3 - Show your configs file ..
It's a good start. 
Hello I am Sana From NUST.
Newbie to ELK Stack.
I want to parse a data of ~23 GB file. For few lines of code my Code worked fine. But for 23 gb File, it got stucked in between.
what are the checks for logstash to deal with such a huge file.
What does your config look like? What does data in the file look like?
log lines : 90-50-31: ill ill you are You
log lines: 90-50-31: ill till you are You
log lines : 90-50-31: ill end you are You
input {
beats {
port => 5044
}
}
if [ty] =~ "YOU" or "you" {
mutate {
gsub => [ "field", "[a-zA-Z]+" , "" ]
}
} else {
mutate { gsub => [ "field", "[0-9]+" , "" ] }
}
output {
elasticsearch {
hosts => "http://localhost:9200"
}
stdout {
codec => rubydebug
}
}
Do you have 23GB of log lines like that?
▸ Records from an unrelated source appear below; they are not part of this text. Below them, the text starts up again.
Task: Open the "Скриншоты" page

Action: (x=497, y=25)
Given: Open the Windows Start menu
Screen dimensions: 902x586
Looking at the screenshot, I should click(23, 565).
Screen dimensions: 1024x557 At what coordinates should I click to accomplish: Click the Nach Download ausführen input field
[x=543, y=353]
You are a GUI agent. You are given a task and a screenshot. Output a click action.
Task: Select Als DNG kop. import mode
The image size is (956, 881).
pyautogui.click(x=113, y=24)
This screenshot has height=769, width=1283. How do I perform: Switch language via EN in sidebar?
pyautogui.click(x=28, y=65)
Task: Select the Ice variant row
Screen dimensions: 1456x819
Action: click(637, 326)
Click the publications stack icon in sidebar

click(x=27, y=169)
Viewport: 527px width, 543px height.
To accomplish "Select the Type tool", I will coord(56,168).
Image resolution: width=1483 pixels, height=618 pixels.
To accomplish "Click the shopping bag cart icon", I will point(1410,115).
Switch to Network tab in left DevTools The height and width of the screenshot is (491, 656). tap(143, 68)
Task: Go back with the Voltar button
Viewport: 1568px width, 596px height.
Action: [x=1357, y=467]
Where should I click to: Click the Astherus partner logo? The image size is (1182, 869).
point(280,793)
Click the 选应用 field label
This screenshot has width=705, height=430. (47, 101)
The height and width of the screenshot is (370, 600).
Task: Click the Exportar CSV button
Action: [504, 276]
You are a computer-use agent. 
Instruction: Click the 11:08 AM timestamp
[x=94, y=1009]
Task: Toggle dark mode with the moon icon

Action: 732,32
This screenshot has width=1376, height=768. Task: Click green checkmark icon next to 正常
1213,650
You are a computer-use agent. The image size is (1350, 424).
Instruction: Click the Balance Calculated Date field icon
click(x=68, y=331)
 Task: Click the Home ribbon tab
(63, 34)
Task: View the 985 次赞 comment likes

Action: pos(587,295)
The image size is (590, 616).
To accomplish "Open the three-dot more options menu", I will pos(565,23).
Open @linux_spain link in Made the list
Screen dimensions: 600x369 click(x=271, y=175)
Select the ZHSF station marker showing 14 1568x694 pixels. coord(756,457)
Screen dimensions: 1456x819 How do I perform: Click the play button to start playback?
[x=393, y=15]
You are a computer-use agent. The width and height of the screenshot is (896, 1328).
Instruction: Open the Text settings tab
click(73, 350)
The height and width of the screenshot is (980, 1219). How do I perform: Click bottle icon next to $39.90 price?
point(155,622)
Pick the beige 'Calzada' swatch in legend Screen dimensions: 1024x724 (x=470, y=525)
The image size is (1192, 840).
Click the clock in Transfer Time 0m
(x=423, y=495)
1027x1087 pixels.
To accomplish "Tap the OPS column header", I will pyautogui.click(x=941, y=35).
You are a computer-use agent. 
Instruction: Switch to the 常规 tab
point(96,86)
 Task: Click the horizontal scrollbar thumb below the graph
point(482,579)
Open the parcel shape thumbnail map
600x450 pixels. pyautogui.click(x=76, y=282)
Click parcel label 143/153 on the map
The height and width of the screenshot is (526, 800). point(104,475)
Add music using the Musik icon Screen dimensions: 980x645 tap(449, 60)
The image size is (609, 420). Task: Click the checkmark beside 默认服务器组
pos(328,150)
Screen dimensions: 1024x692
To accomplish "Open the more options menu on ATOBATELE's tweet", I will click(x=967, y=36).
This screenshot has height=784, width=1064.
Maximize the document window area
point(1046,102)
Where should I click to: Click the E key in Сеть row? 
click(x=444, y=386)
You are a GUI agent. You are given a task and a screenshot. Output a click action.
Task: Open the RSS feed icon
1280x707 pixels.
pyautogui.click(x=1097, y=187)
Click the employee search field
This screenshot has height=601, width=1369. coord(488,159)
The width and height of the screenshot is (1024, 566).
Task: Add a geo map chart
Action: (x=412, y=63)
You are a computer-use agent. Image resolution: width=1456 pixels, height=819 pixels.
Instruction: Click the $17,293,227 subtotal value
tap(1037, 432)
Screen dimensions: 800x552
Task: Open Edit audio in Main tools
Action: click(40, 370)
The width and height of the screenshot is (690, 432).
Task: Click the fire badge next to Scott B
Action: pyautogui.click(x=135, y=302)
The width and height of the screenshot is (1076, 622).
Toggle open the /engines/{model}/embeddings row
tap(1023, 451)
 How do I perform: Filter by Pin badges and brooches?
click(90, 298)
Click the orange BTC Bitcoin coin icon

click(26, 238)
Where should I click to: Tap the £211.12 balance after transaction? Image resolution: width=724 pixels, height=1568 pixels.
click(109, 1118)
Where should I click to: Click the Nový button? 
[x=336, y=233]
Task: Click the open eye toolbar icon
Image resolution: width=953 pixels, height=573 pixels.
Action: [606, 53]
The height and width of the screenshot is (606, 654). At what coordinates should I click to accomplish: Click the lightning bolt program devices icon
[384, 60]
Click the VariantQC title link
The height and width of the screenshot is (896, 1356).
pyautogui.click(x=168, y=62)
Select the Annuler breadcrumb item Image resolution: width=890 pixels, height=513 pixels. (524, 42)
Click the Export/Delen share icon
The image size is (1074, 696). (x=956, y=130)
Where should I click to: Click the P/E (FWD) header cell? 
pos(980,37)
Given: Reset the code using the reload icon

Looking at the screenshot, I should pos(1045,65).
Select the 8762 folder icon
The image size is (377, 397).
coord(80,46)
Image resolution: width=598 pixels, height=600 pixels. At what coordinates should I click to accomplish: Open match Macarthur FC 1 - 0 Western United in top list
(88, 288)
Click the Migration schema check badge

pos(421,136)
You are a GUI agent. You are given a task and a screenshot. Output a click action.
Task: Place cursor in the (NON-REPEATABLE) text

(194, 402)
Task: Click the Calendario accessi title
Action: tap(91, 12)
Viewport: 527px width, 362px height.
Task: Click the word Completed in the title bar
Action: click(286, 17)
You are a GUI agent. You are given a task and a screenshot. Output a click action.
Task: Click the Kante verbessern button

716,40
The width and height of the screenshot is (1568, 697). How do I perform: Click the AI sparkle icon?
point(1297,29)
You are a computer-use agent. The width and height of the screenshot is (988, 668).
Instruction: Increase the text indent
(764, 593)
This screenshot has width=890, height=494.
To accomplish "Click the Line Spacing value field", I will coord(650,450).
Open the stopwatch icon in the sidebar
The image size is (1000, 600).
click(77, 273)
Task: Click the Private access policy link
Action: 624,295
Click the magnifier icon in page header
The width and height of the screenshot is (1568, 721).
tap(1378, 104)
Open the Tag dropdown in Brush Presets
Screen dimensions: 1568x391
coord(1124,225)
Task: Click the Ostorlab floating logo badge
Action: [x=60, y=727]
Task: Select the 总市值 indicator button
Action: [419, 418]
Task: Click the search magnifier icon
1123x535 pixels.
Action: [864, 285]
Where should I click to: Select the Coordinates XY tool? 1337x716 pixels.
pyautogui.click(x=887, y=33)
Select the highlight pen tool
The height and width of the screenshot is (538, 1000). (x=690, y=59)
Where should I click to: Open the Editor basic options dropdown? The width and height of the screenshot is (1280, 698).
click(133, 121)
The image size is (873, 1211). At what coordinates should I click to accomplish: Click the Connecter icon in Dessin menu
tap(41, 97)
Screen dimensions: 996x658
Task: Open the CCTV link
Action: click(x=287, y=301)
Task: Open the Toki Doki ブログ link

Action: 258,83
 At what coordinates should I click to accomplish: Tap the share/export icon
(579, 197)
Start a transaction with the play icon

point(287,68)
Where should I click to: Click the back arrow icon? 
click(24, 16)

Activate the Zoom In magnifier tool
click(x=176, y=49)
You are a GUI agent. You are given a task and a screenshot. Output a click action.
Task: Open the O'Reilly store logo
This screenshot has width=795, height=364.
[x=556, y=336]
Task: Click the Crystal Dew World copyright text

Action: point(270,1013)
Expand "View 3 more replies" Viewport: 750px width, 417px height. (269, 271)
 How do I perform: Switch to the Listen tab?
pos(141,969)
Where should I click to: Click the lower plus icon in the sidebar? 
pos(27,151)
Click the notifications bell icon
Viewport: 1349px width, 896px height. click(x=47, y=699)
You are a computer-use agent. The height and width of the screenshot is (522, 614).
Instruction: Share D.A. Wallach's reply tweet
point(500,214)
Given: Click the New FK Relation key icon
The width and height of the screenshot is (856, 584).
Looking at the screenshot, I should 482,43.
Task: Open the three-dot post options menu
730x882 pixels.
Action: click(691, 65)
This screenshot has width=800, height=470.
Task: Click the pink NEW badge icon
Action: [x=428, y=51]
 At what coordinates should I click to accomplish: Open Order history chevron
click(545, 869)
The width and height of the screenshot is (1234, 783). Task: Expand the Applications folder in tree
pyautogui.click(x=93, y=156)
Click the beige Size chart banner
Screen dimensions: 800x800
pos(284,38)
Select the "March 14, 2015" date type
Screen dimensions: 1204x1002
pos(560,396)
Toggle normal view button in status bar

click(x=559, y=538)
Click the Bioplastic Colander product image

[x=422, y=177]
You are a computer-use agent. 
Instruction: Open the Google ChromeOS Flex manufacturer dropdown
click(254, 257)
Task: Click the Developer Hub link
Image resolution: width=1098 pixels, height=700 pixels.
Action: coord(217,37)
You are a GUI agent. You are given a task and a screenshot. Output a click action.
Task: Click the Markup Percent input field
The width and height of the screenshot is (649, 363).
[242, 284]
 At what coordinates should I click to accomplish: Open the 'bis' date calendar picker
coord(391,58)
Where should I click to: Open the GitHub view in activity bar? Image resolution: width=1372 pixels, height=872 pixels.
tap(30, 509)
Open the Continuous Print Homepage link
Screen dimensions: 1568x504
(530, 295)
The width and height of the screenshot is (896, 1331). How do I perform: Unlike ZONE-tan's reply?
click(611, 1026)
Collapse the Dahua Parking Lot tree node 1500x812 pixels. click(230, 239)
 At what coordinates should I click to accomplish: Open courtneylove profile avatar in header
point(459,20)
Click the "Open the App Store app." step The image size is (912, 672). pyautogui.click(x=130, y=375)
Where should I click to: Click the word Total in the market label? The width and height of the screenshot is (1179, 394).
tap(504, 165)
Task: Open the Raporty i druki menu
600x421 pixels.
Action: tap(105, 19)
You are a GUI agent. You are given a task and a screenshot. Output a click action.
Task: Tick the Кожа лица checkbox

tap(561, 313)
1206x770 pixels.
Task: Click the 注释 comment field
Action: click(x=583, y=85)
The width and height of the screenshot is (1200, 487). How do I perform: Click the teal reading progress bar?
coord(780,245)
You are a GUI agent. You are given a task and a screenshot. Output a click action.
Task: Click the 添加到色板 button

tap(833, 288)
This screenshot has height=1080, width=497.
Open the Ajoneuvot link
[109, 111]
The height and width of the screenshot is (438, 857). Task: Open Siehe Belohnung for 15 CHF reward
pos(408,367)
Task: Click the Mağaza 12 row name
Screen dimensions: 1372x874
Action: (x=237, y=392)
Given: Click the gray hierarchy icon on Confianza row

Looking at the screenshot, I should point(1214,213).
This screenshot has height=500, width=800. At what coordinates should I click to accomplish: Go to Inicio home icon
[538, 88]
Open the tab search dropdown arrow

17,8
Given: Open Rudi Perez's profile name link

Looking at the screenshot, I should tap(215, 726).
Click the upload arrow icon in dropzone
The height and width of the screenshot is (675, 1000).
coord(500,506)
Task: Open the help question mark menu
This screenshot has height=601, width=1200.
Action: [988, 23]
What does your beats config look like?
yes logs have almost the same format,
beats
filebeat.prospectors:
- type: log
enabled: true
paths:- /home/matrix/mylogs.log
output.logstash:
hosts: ["localhost:5044"]
- /home/matrix/mylogs.log
This question can be rephrased as how to deal with huge log files using ELK stack?